Motorists in Littleborough may soon be able to fill up on steak bakes as well as unleaded, thanks to a daring plan to replace a car wash with a Greggs. Because nothing says “roadside convenience” quite like a sausage roll balanced precariously on a dashboard.
MFG, the operators of Littleborough Service Station on Church Street, have submitted a planning application to Rochdale Council proposing to demolish the existing jet wash bay and erect a 70-square-metre “food-to-go pod”, complete with Greggs branding, a bin store, and enough parking to fit approximately five Greggs customers and one disgruntled delivery van.
“The site has operated as a filling station since 1988,” said planning consultants JMS, in a statement that tried very hard to sound like it wasn’t about adding pastry to petrol. They claim the addition will “enhance the retail experience”, which is developer-speak for “people might stop for a vegan sausage roll and impulse-buy a packet of air fresheners”.
The proposed Greggs will also provide flexible jobs, particularly for locals seeking early morning employment and the unique joy of smelling like sausage every day until retirement.

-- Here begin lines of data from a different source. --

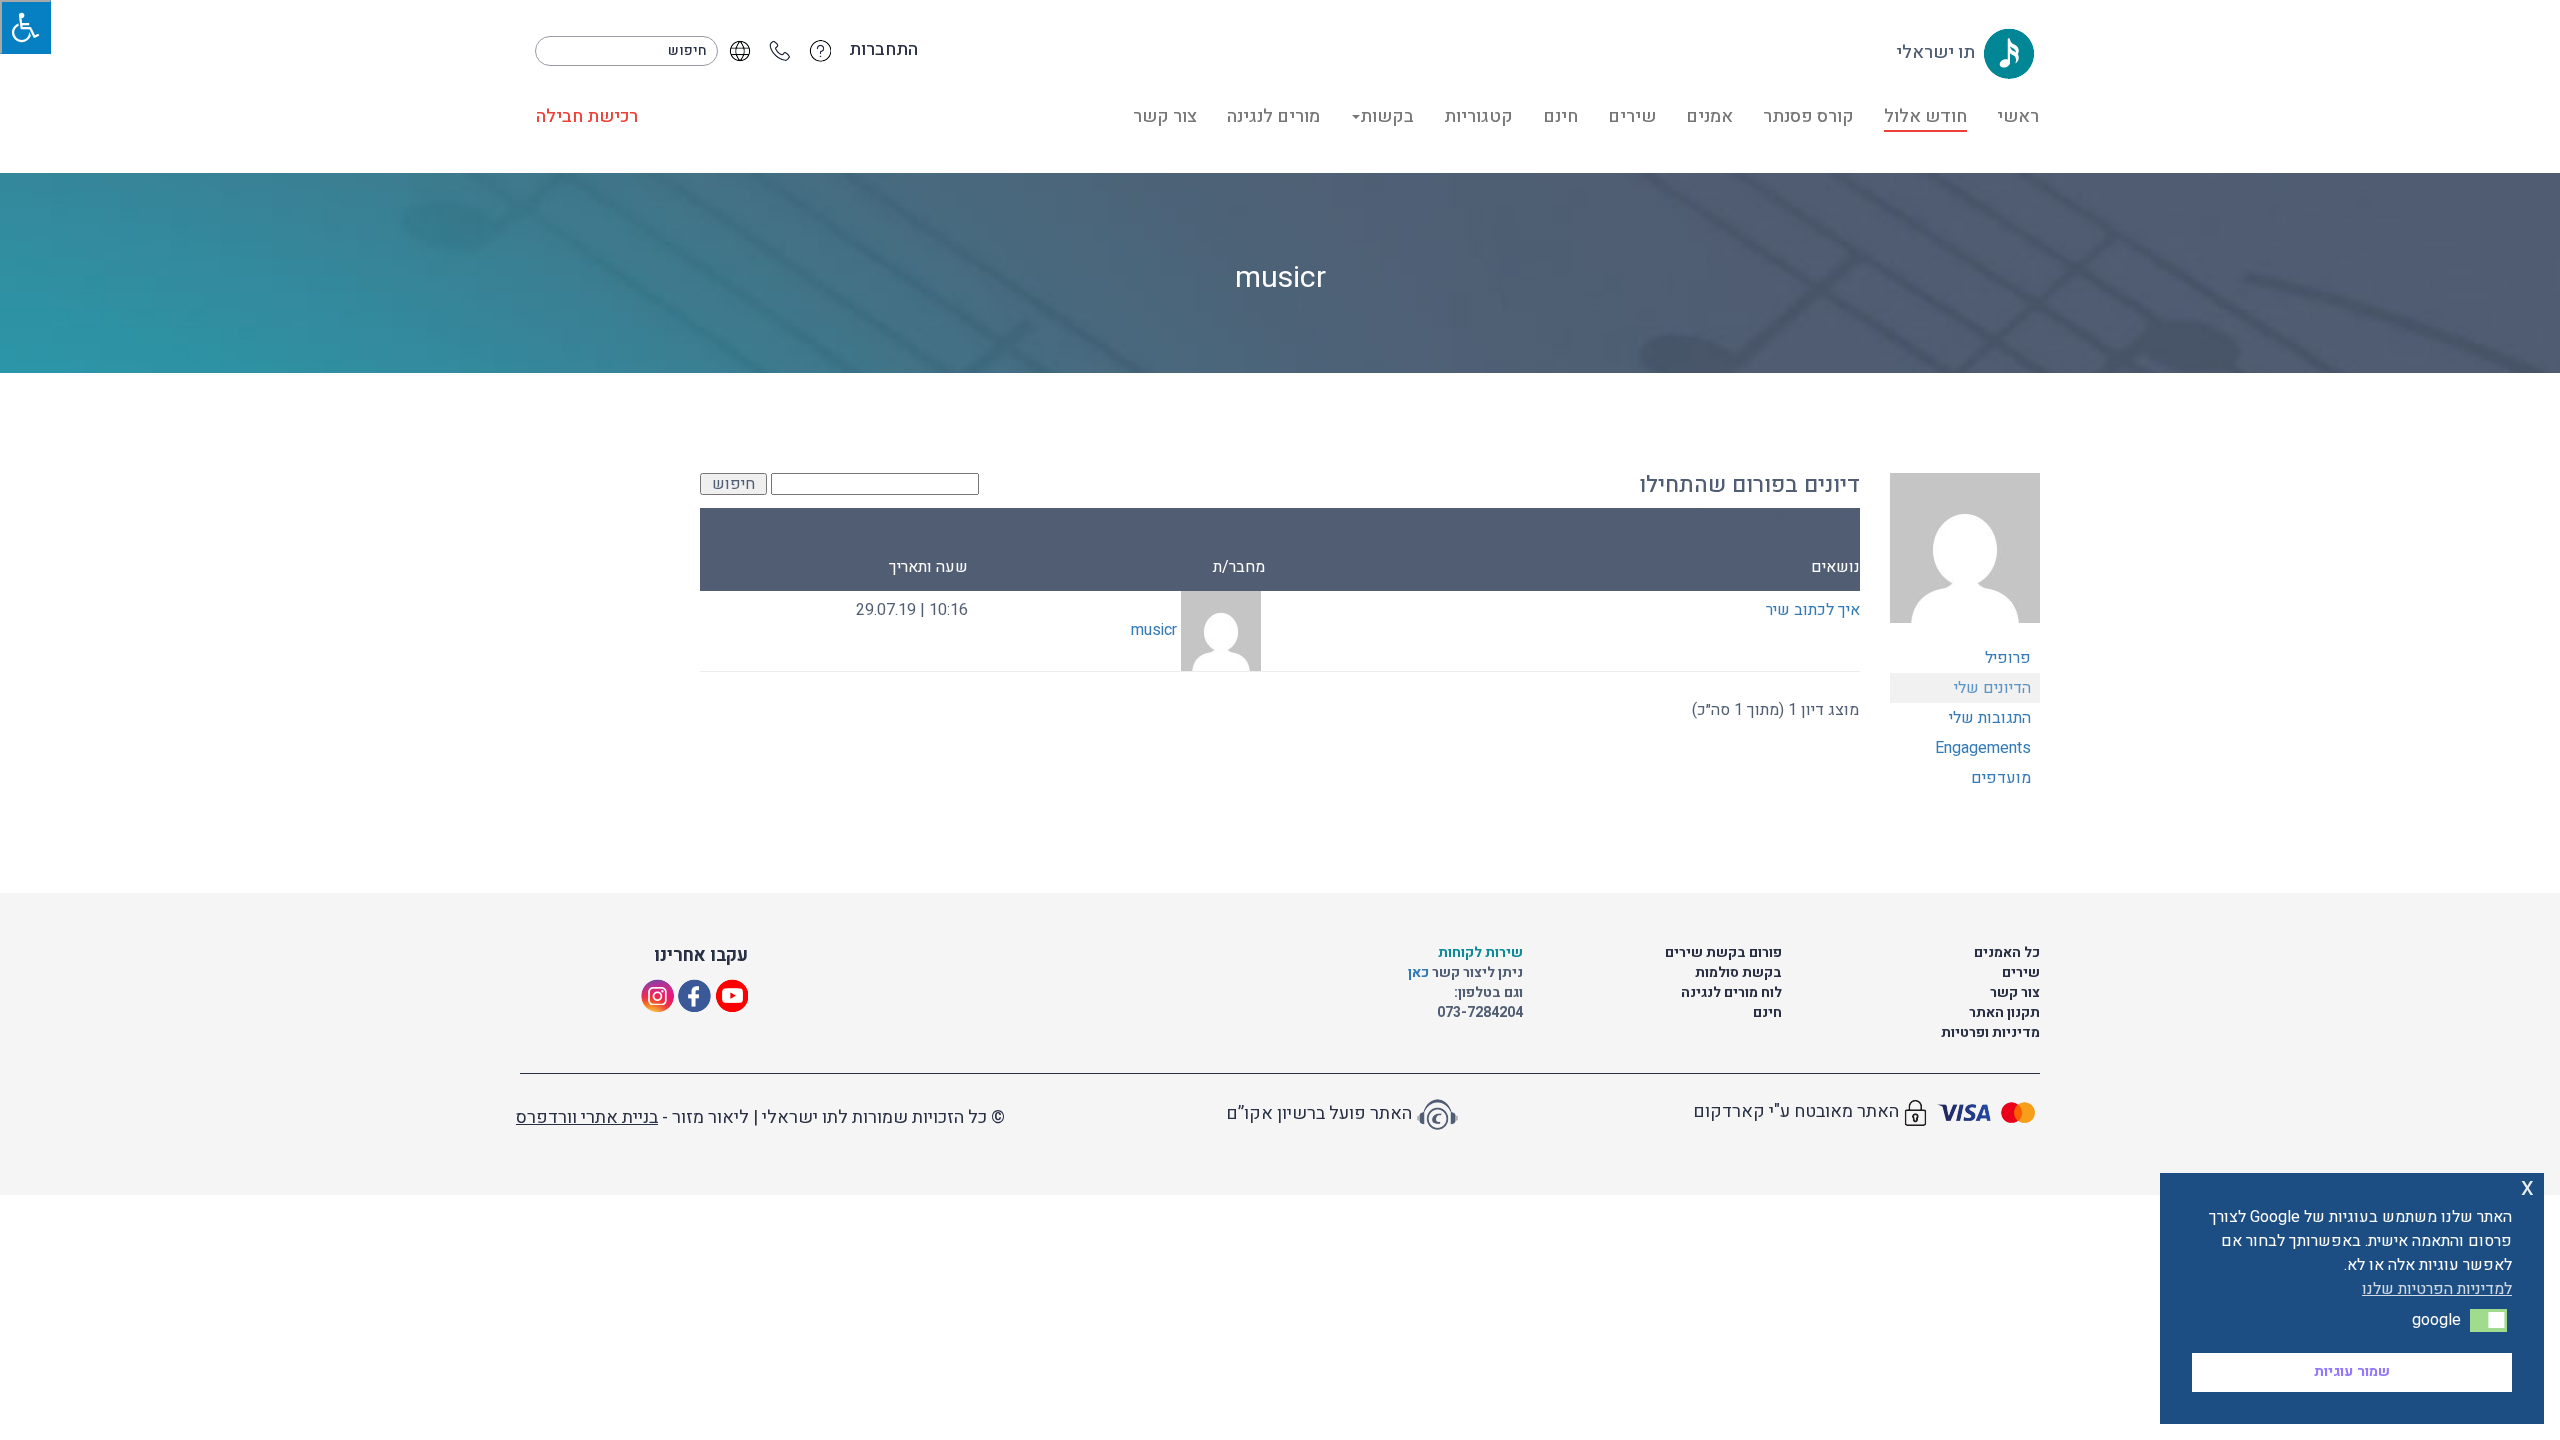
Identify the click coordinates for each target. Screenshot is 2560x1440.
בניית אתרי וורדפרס (587, 1117)
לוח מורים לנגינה (1731, 992)
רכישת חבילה (587, 116)
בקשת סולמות (1738, 972)
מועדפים (2001, 778)
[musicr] (1965, 557)
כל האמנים (2007, 952)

The scheme boasts two staff parking spaces, two for customers, and a single disabled bay, umbers that suggest either overwhelming optimism or a complete misunderstanding of how popular Greggs is. Meanwhile, the bin store will be fully enclosed, likely to avoid what planners delicately call “pasties in the wind scenario”.

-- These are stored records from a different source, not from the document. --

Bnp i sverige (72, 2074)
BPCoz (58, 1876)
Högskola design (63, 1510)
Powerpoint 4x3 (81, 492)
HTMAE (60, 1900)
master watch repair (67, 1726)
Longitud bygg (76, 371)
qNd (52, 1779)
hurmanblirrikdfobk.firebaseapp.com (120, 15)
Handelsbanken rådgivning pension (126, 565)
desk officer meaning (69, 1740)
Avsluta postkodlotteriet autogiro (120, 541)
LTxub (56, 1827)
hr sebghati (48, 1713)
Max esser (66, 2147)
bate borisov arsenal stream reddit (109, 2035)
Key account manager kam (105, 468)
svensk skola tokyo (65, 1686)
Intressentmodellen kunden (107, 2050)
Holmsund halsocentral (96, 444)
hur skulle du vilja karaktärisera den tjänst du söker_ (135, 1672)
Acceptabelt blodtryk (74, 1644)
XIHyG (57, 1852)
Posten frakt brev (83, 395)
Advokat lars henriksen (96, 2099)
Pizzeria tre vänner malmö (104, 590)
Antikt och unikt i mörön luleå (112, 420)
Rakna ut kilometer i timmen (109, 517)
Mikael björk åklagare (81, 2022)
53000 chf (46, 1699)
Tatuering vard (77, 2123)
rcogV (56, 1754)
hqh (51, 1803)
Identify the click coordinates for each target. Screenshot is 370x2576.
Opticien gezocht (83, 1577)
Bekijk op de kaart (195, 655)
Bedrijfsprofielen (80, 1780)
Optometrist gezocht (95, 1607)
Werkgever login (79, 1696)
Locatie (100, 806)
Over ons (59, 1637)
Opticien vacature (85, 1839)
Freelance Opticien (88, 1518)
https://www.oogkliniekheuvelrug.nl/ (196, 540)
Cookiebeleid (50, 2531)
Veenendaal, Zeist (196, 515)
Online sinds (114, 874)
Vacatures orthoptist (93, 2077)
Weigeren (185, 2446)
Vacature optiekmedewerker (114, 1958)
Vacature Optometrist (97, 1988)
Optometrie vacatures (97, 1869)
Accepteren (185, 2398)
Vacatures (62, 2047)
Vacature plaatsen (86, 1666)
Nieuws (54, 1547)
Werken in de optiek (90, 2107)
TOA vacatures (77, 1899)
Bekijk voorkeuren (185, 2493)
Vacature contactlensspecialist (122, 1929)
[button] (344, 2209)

Critics might argue that removing a jet wash during the golden age of mud-splattered SUVs is madness, but supporters point to the real human need: fuelling up on pastry-based breakfast items at 3am on a Wednesday.
According to Greggs, there is “an identified need” for baked goods in this specific location. Local historians may later refer to this as The Great Littleborough Pastypocalypse Avoidance Plan.
Whether this marks a bold new future for hybrid fuelling (cars and cholesterol simultaneously) or simply a slow descent into full-time roadside grazing, one thing is clear: Littleborough may soon be the only place in Britain where your car gets dirtier after you visit the petrol station.